Without a single alteration, write the listing out again.

— Data for processing —
· · · ·
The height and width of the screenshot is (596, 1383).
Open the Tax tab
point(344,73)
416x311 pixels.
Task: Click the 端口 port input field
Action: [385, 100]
· · · ·
— Reply to the task —
The height and width of the screenshot is (596, 1383).
Open the Tax tab
point(344,73)
416x311 pixels.
Task: Click the 端口 port input field
Action: [385, 100]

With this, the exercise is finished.